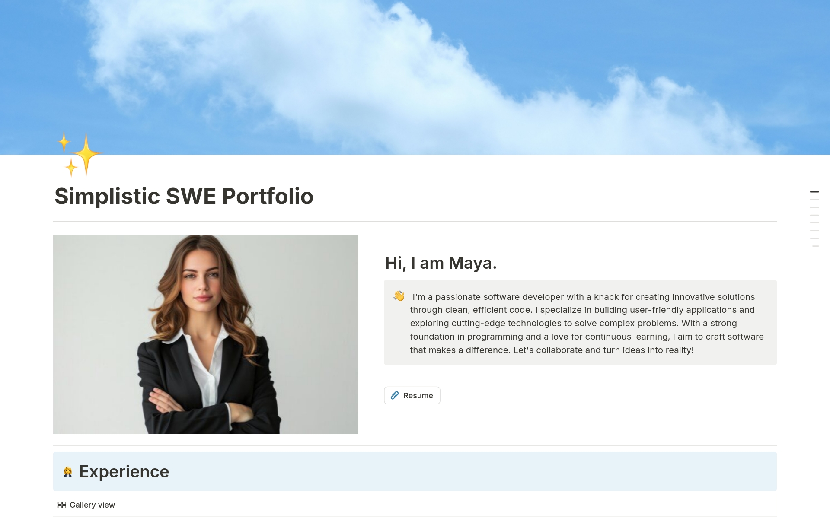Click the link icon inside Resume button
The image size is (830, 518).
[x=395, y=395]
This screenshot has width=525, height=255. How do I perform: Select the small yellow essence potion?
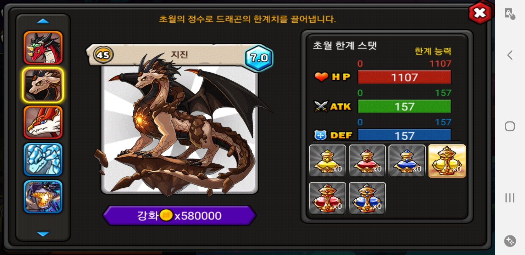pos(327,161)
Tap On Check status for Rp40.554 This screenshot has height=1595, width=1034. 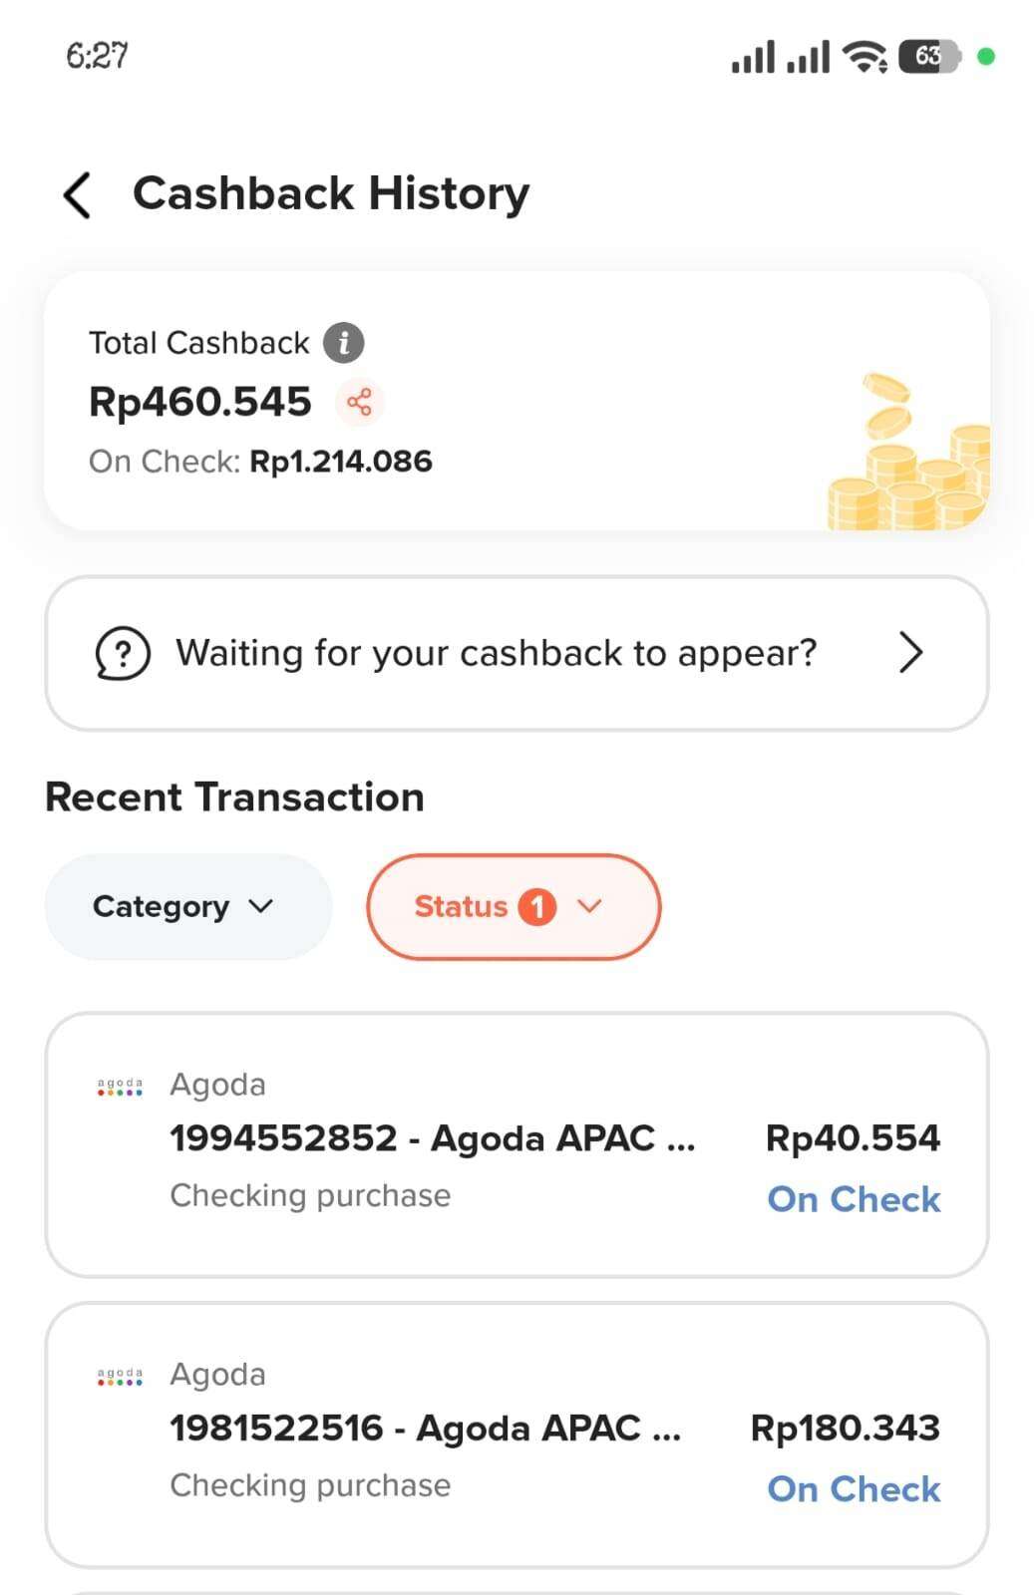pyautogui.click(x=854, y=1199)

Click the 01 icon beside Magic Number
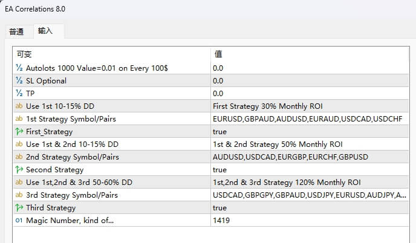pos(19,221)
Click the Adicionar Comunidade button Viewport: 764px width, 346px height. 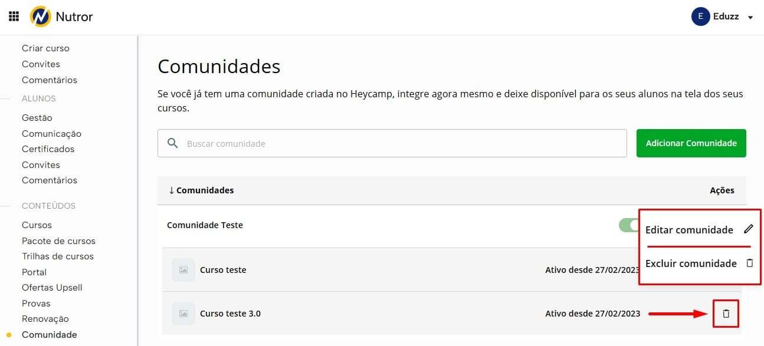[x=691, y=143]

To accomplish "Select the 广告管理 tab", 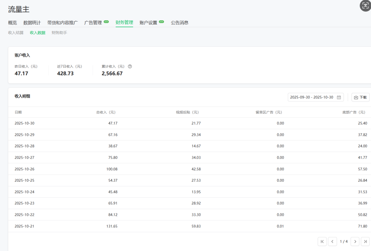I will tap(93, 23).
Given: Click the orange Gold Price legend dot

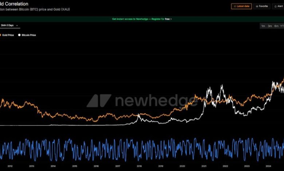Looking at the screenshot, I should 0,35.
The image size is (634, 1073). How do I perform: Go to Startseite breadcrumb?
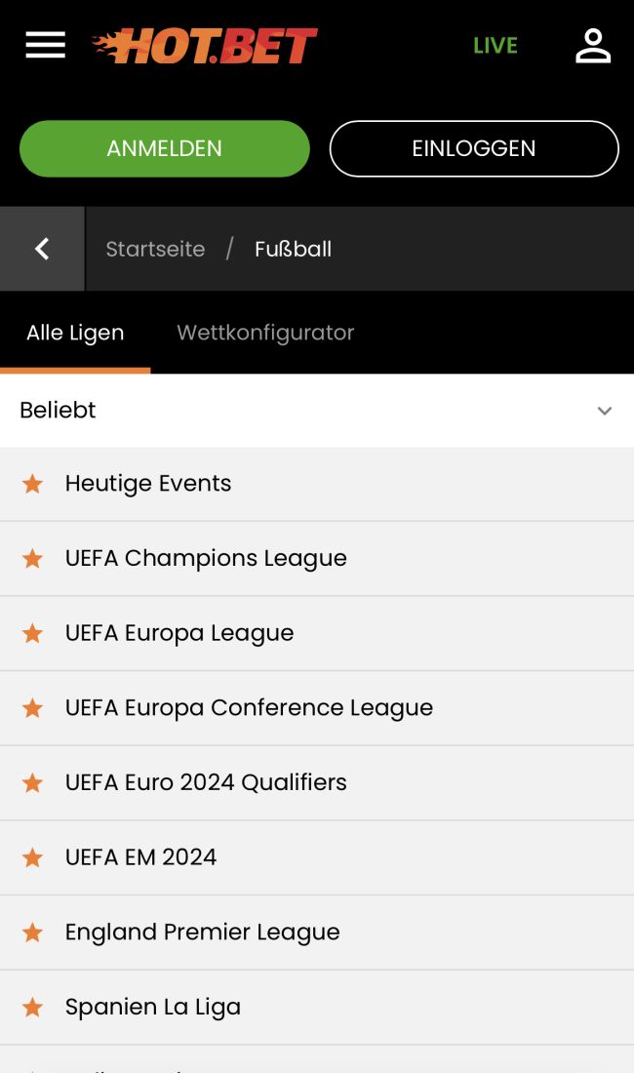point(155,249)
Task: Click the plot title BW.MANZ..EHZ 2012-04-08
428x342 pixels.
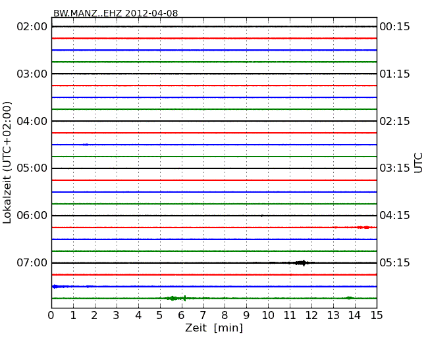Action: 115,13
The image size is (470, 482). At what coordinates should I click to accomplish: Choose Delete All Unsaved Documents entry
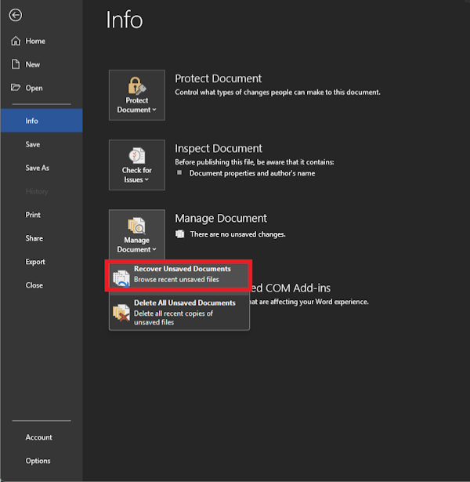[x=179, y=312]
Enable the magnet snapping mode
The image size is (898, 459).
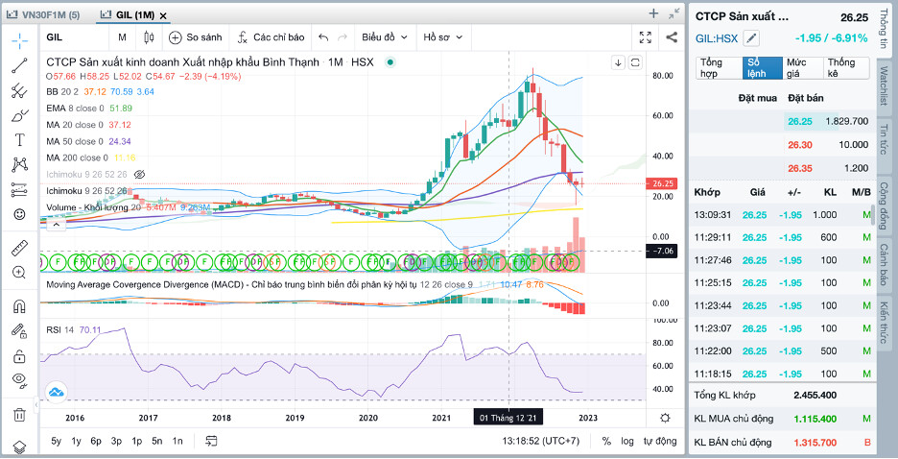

* * *

◆ Work instruction ◆
Ignoring the pictures, write out word for word the lines from the line containing "Task: Click the" through the end of the material above.

◆ Response area ◆
Task: Click the plot title BW.MANZ..EHZ 2012-04-08
428x342 pixels.
Action: 115,13
The image size is (470, 482). At what coordinates should I click to accomplish: Choose Delete All Unsaved Documents entry
[x=179, y=312]
Enable the magnet snapping mode
The image size is (898, 459).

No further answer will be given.